I do think there are (at least) several considerable drawbacks from a practical standpoint:

  • It's not an inconsiderable ask to write this style of document. It needs to be written carefully and carefully edited.
  • We'd need to decide how to version this document. Does the document itself update with a new version number, or do we issue a new document defining each version of the standard?
  • If we do a standard upgrade we need to write it in this technical document, change the version appropriately, and then also do the needful on the schema. This might double (or triple, in practice) our effort for not much benefit for MINOR upgrades.

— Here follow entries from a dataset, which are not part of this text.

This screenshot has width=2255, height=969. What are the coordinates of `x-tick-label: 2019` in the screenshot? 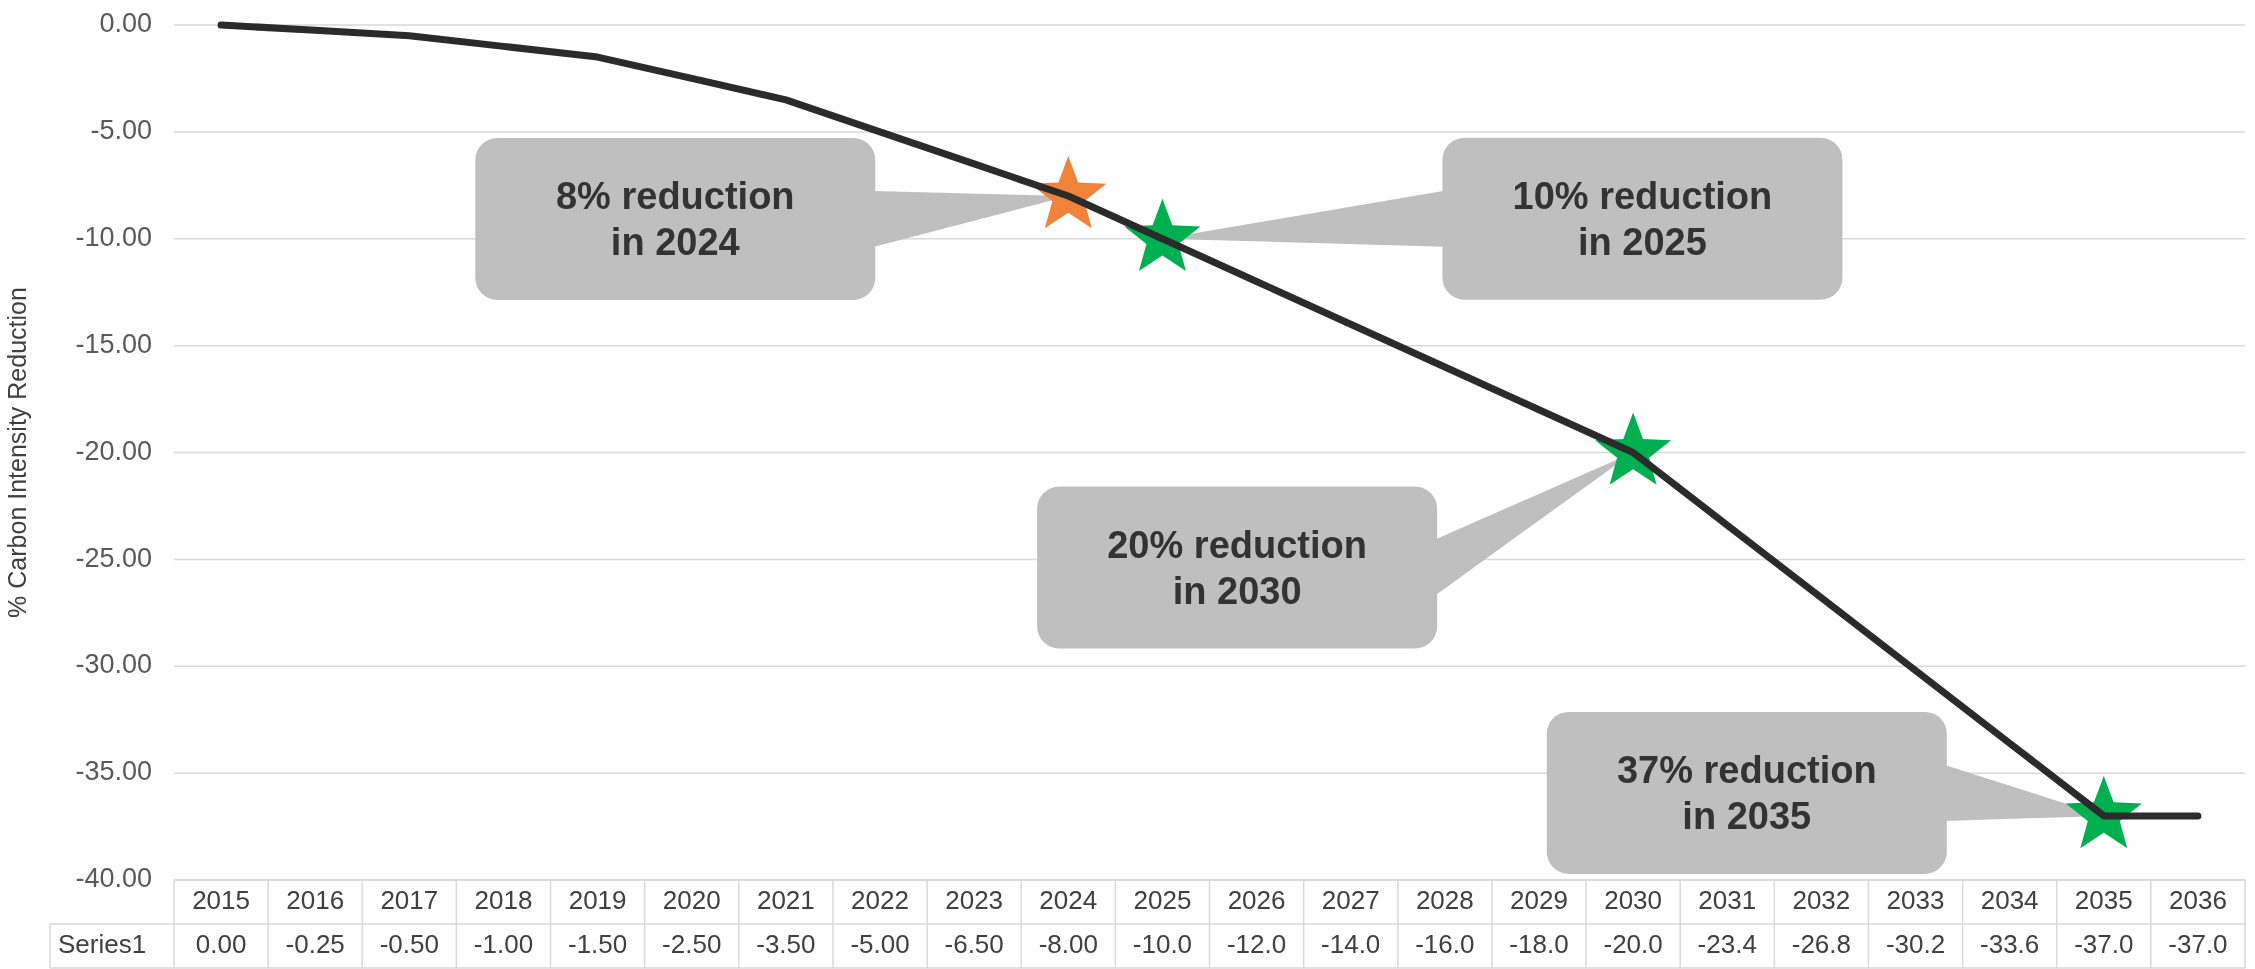 It's located at (598, 900).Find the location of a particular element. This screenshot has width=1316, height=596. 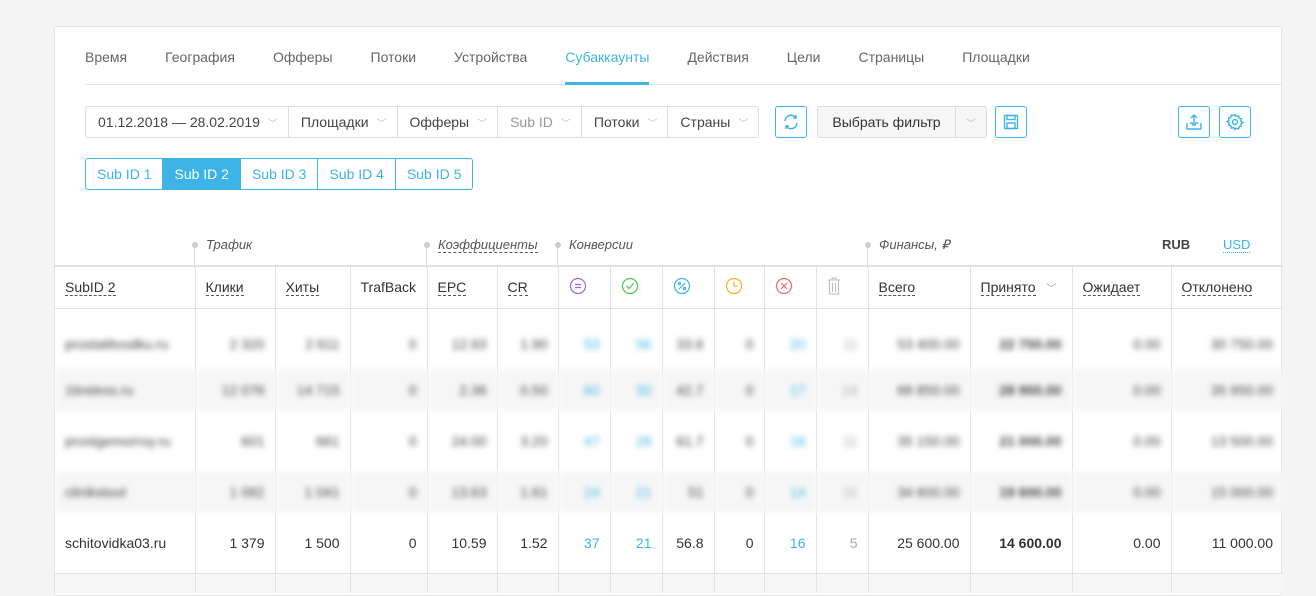

tab-2: Офферы is located at coordinates (302, 57).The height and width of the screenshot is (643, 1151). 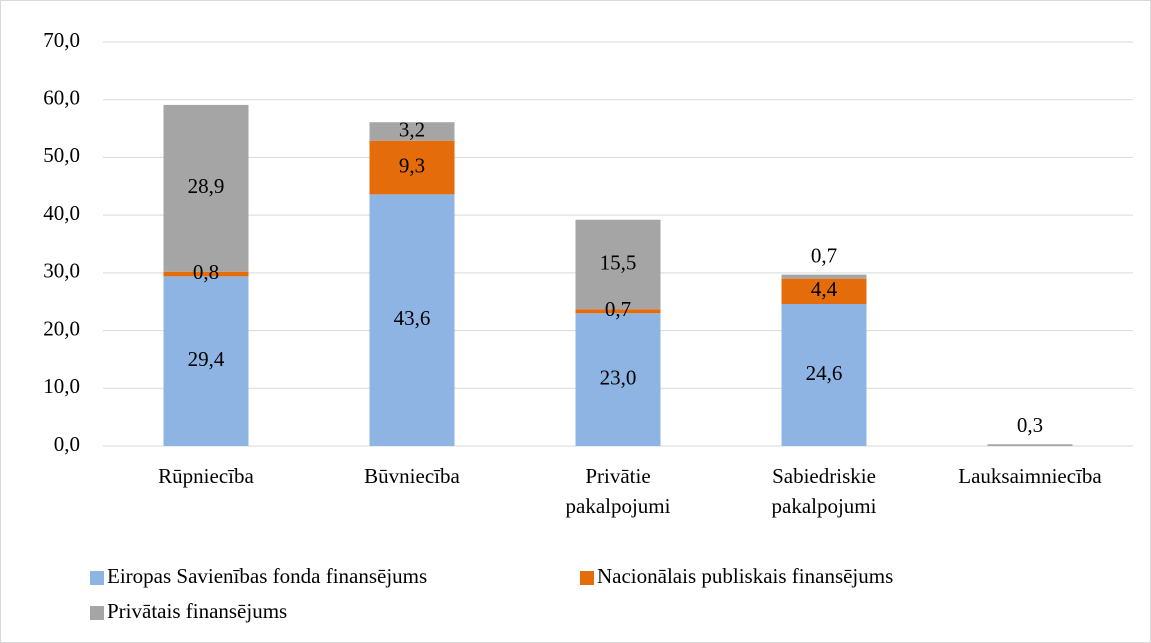 What do you see at coordinates (412, 165) in the screenshot?
I see `data-label: 9,3` at bounding box center [412, 165].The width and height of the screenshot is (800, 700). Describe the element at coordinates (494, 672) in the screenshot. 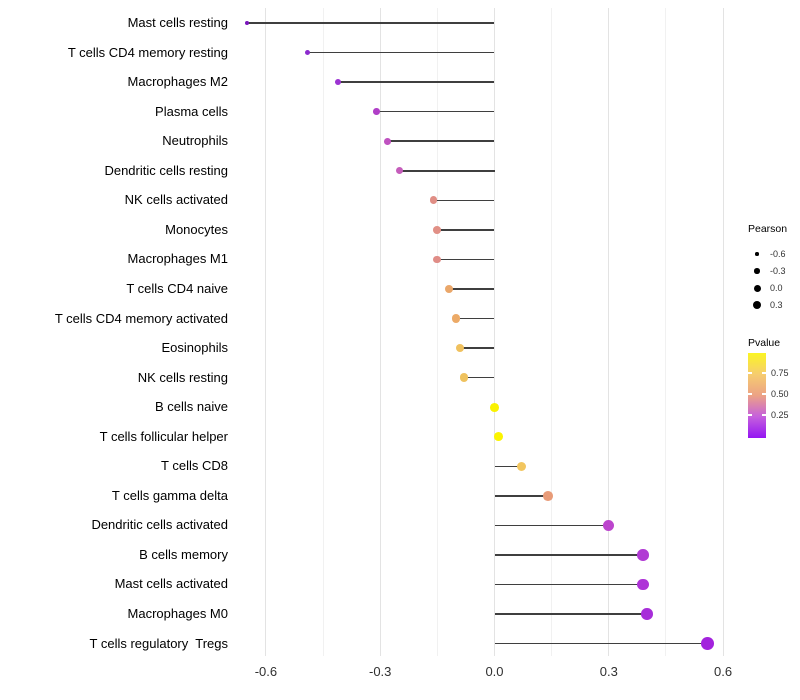

I see `x-axis-tick-label: 0.0` at that location.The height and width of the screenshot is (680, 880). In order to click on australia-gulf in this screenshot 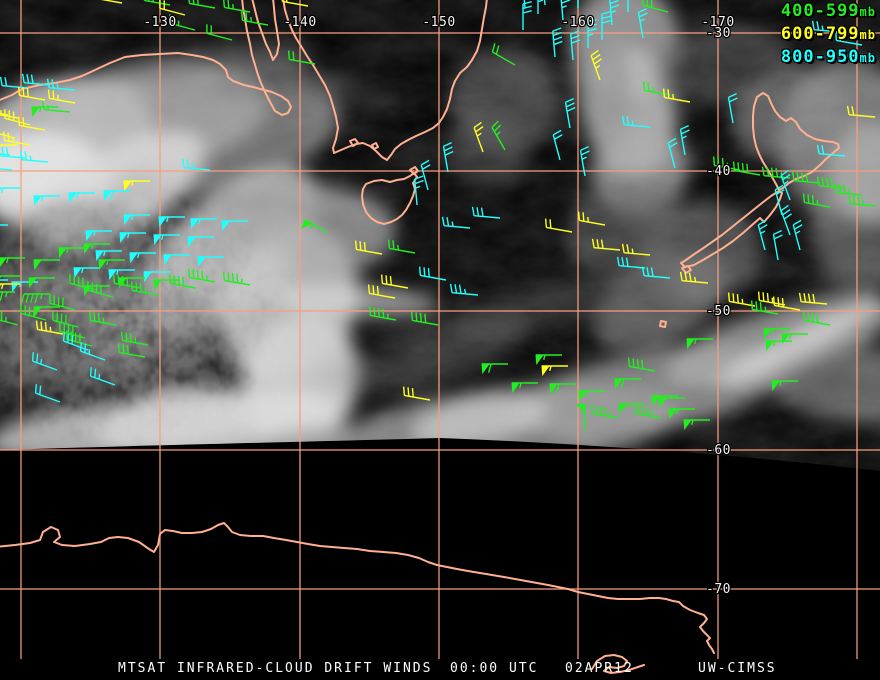, I will do `click(266, 30)`.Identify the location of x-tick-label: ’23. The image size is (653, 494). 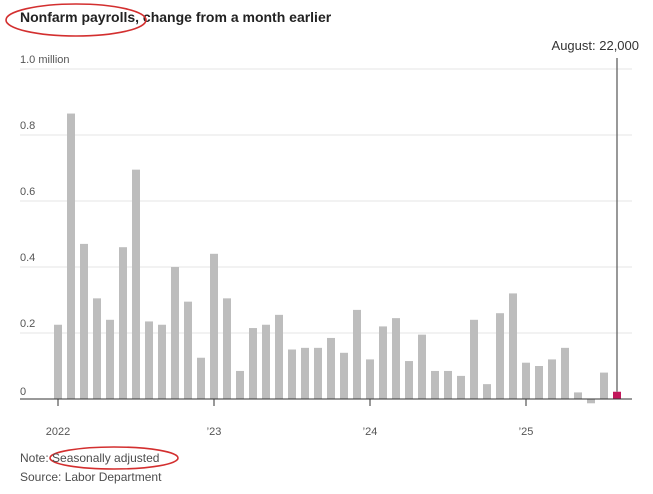
(214, 432).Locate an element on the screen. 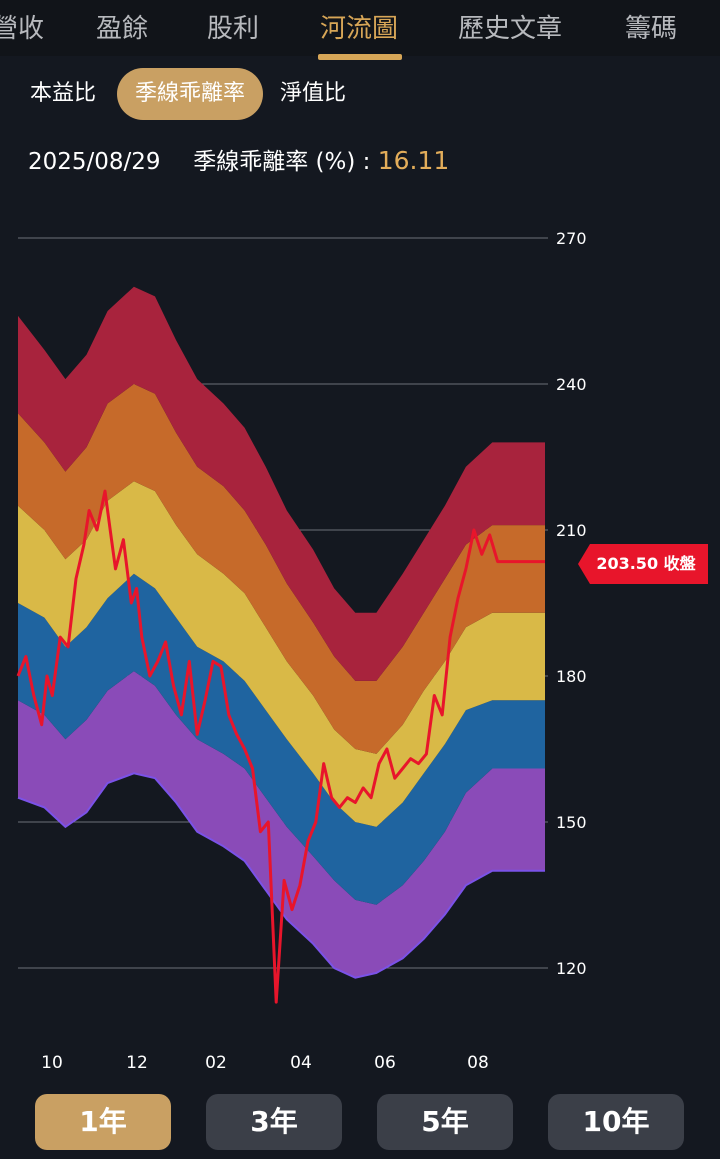  top-tab-bar: 營收 盈餘 股利 河流圖 歷史文章 籌碼 is located at coordinates (360, 30).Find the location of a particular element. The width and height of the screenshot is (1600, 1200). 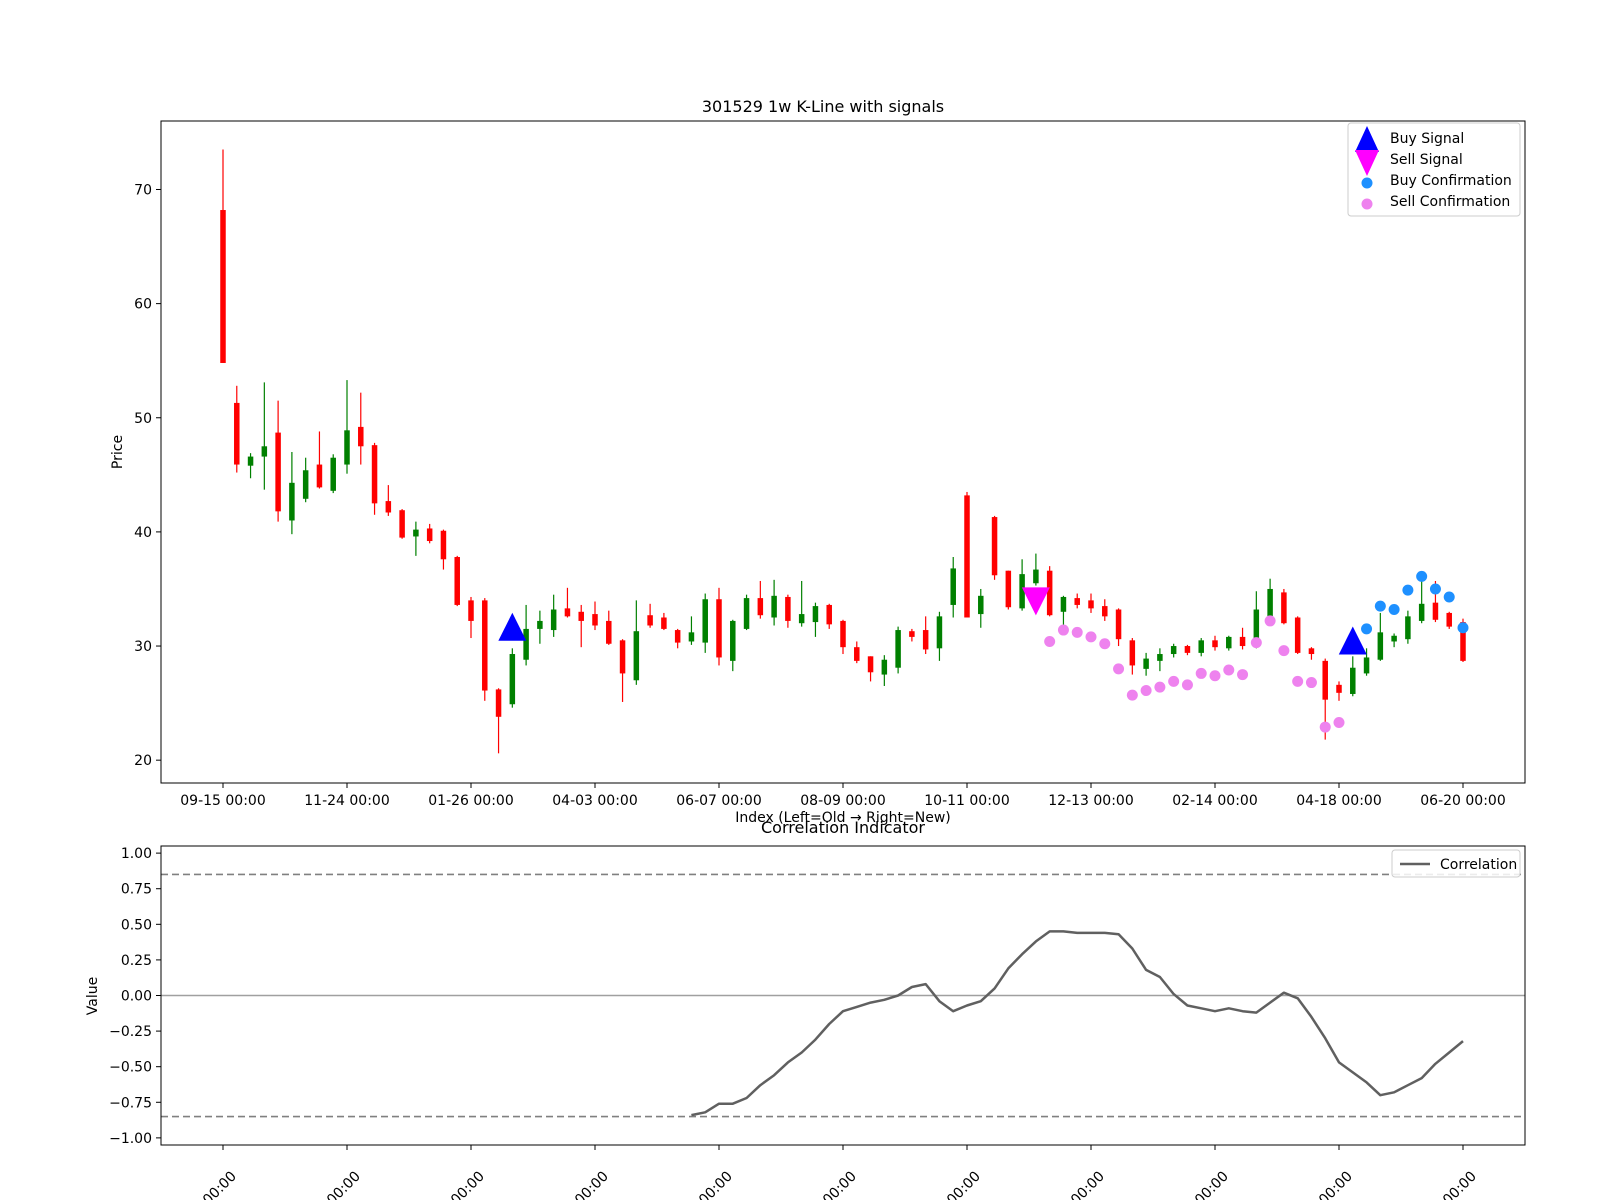

correlation-y-tick-label: −1.00 is located at coordinates (130, 1139).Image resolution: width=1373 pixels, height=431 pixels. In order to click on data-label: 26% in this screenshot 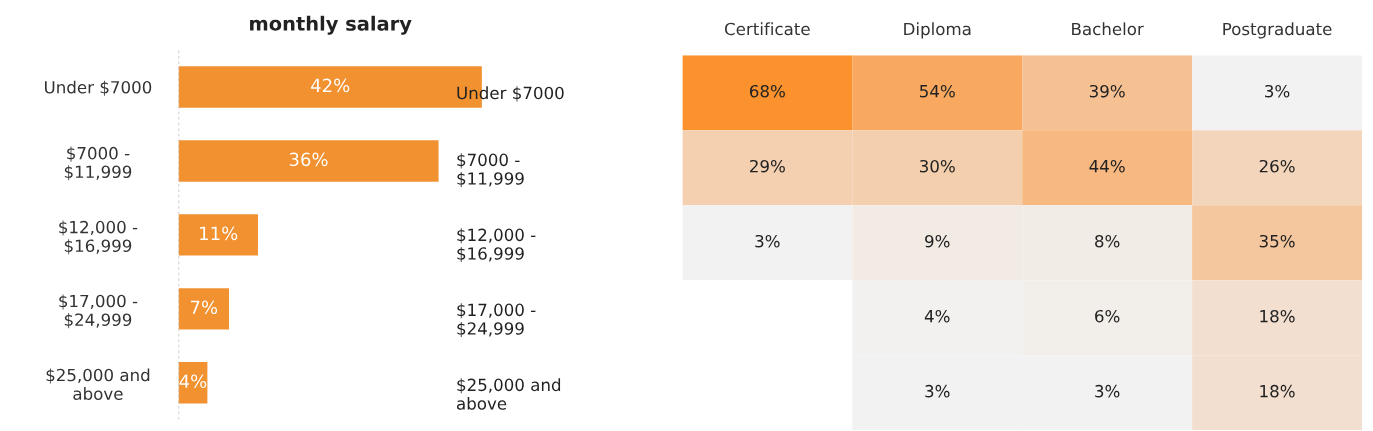, I will do `click(1277, 166)`.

  • How do PATCH upgrades work? If the bug is in the schema vs an oversight in the technical document?
  • How do proposal documents look in this world? Do they need to change? What work needs to be done to bring the SC along through this document.

Conclusion: I think this style of standardisation is quite powerful and flexible, but we need to consider it carefully. It may be that we are happy with the current approach we have, but it's worthwhile explicity deciding on that and writing this down somewhere so we can reference our justification.